— Begin RAW RECORDS —

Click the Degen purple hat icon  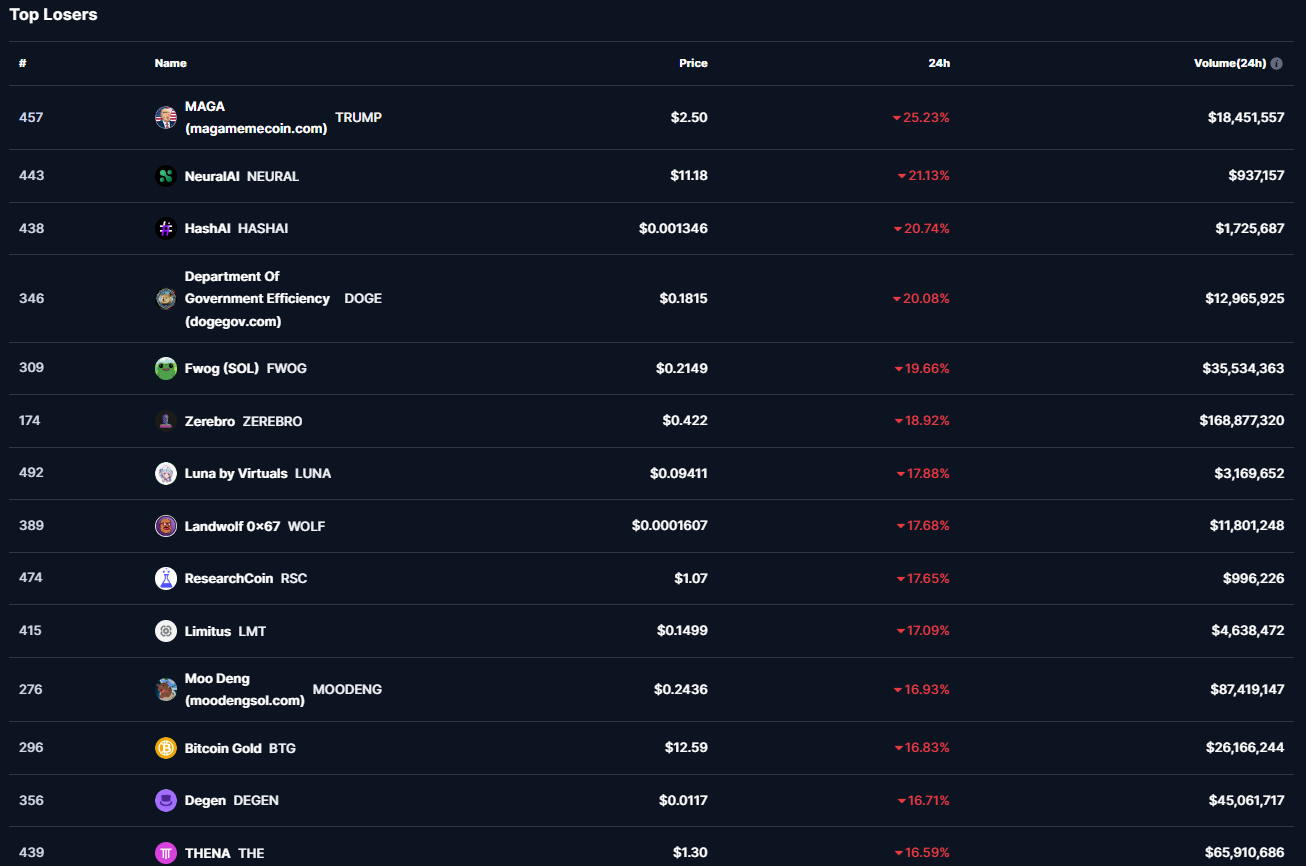pyautogui.click(x=166, y=801)
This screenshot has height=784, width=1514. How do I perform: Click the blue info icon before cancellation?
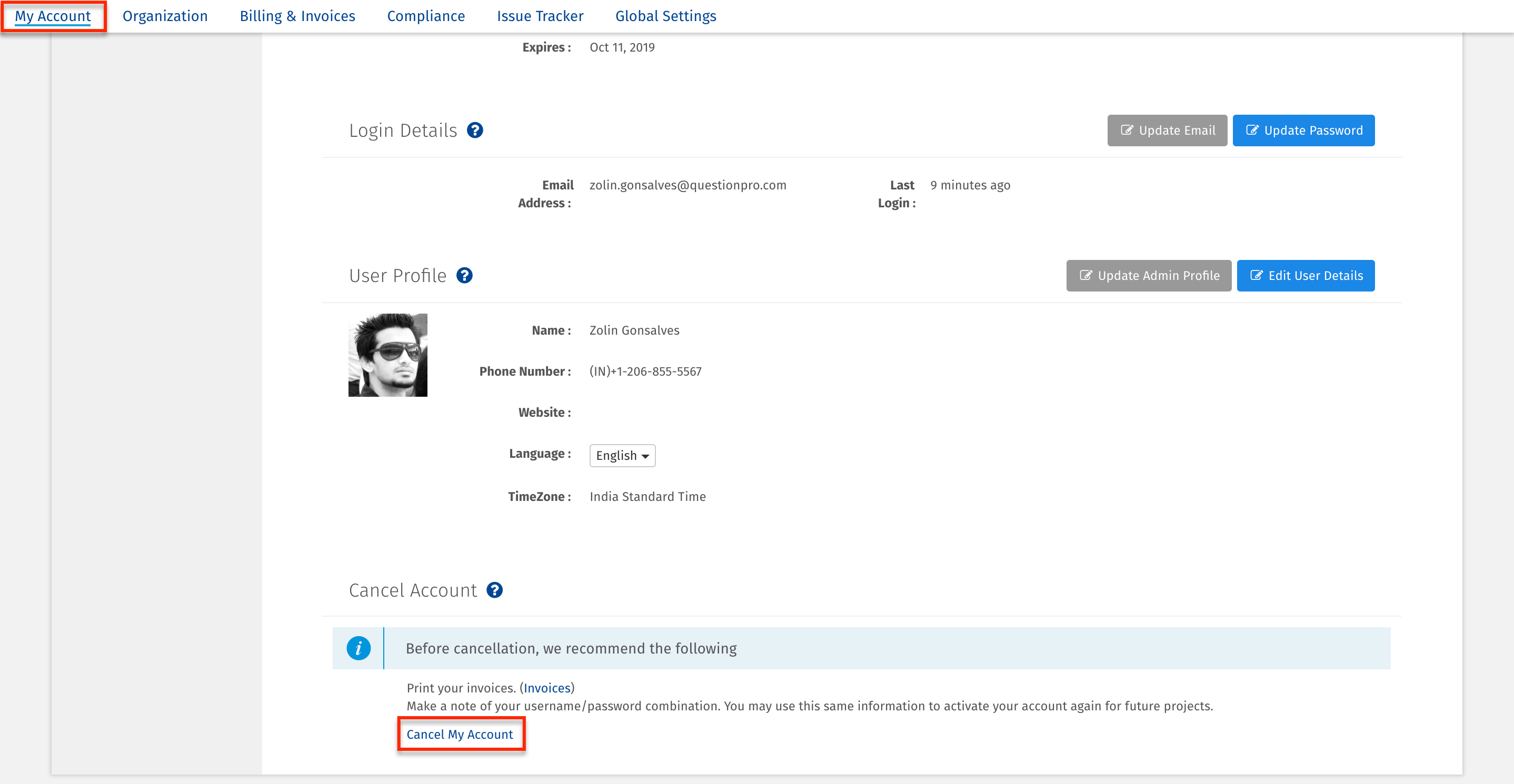coord(358,648)
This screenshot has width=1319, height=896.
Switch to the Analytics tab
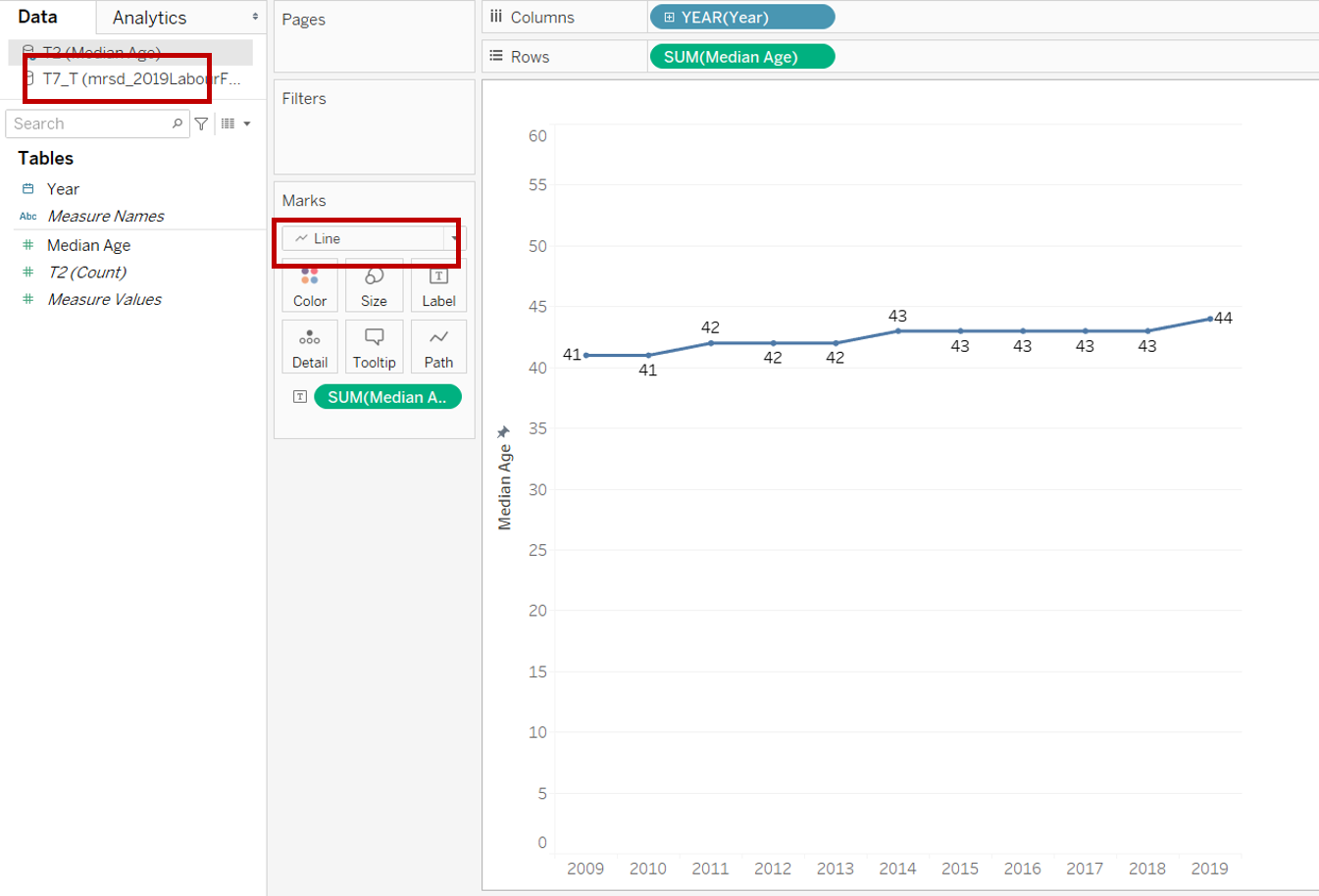[149, 18]
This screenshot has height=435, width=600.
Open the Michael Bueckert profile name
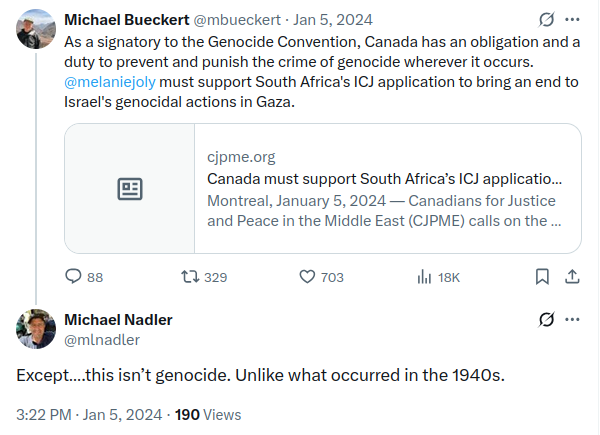point(127,20)
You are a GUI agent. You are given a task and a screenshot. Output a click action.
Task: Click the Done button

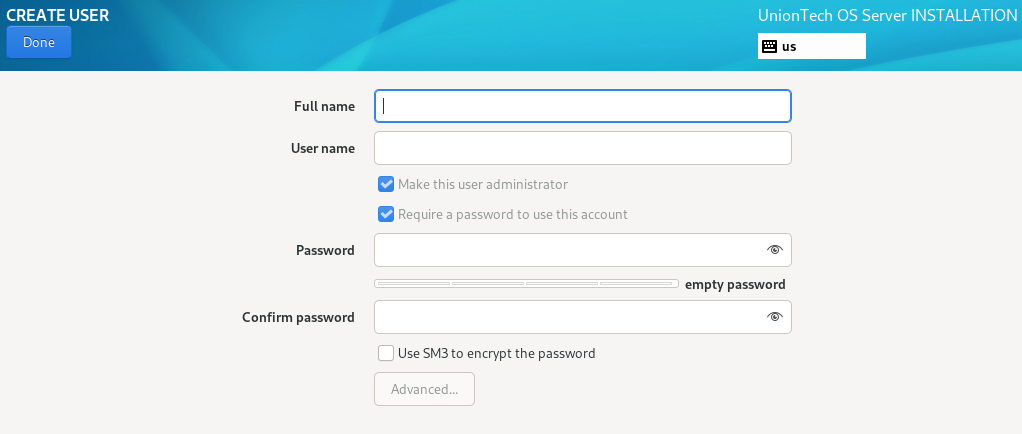tap(38, 42)
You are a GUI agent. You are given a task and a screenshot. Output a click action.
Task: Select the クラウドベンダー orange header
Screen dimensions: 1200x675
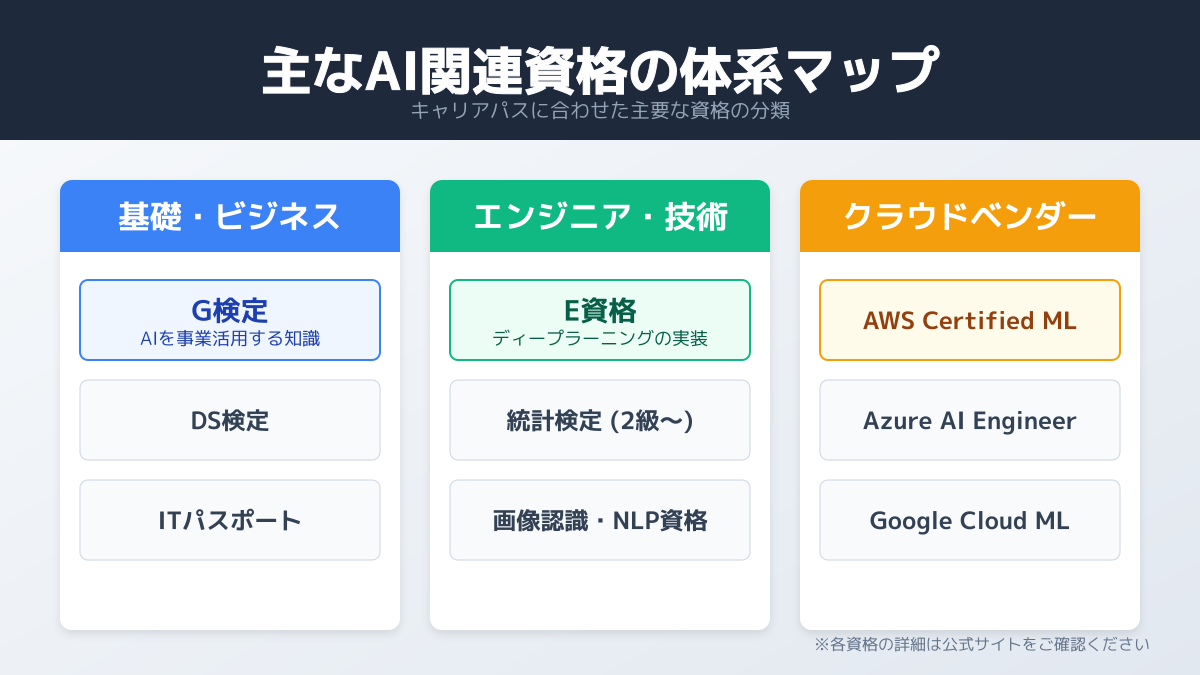tap(970, 216)
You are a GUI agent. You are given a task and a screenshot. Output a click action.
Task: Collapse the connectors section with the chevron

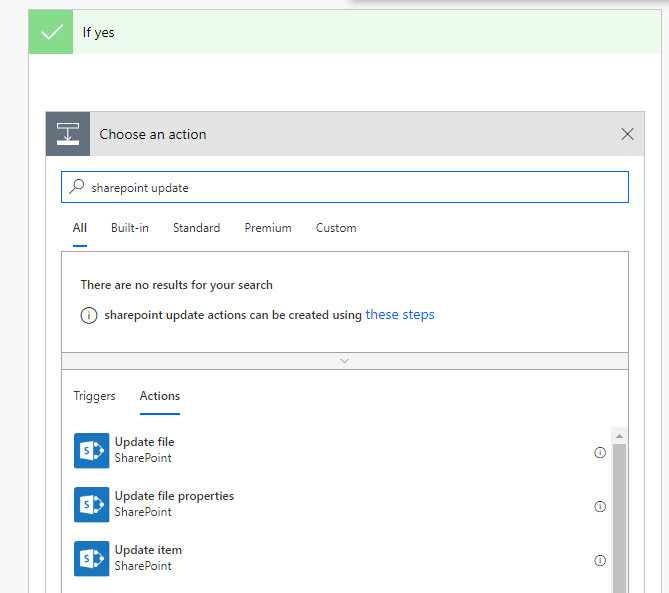coord(344,360)
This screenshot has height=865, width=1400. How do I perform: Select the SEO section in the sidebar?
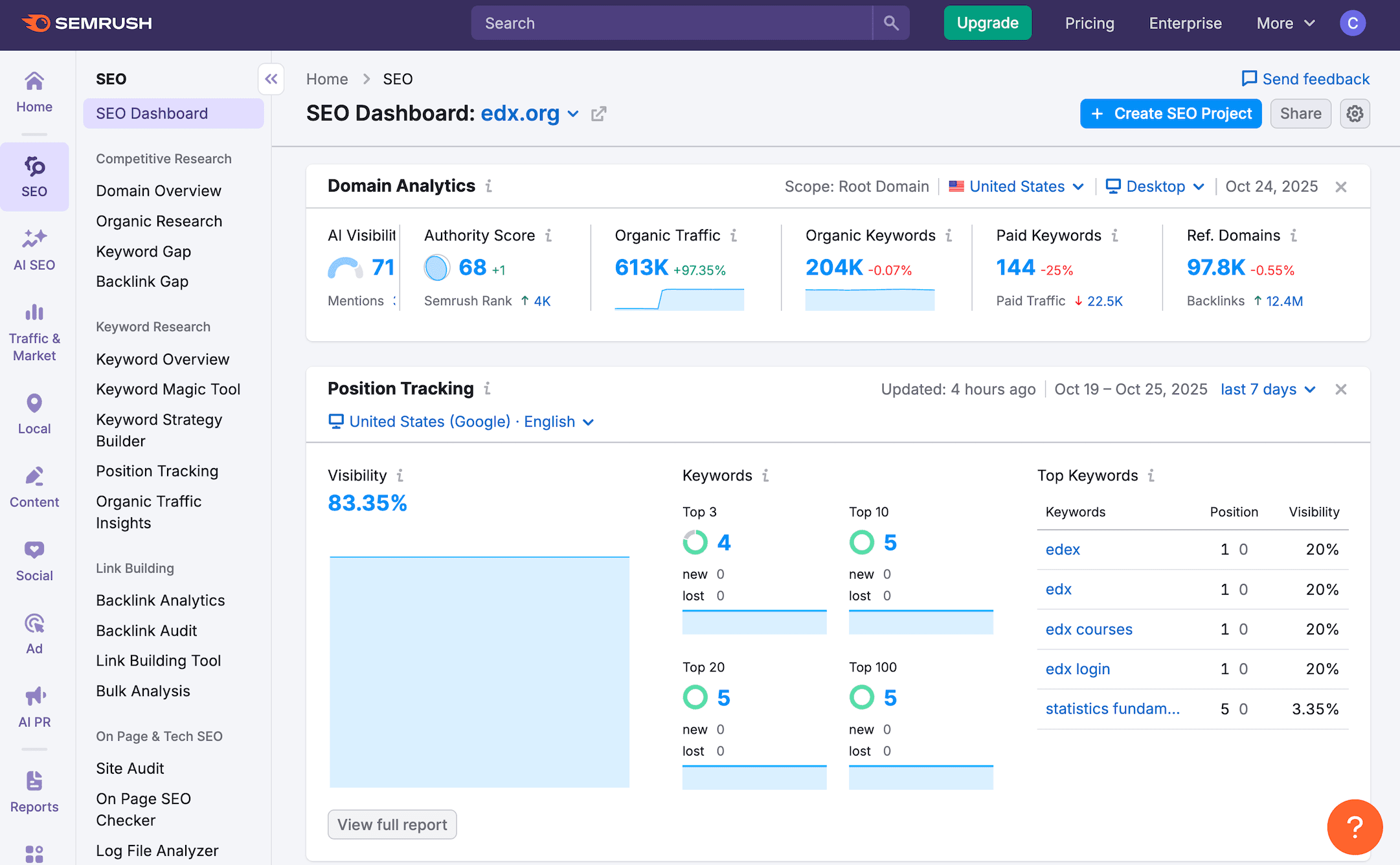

— End RAW RECORDS —

#### [REQUIREMENT]
Output the lines of the listing from the one containing "This screenshot has width=1319, height=896." through the end of the listing, both included, without changing them. Leave the pictures out.

#### [RESULT]
This screenshot has width=1319, height=896.
Switch to the Analytics tab
[149, 18]
This screenshot has height=435, width=600.
Open the Michael Bueckert profile name
point(127,20)
You are a GUI agent. You are given a task and a screenshot. Output a click action.
Task: Click the Done button

tap(38, 42)
You are a GUI agent. You are given a task and a screenshot. Output a click action.
Task: Select the クラウドベンダー orange header
Screen dimensions: 1200x675
tap(970, 216)
You are a GUI agent. You are given a task and a screenshot. Output a click action.
Task: Collapse the connectors section with the chevron

coord(344,360)
This screenshot has height=865, width=1400. How do I perform: Select the SEO section in the sidebar?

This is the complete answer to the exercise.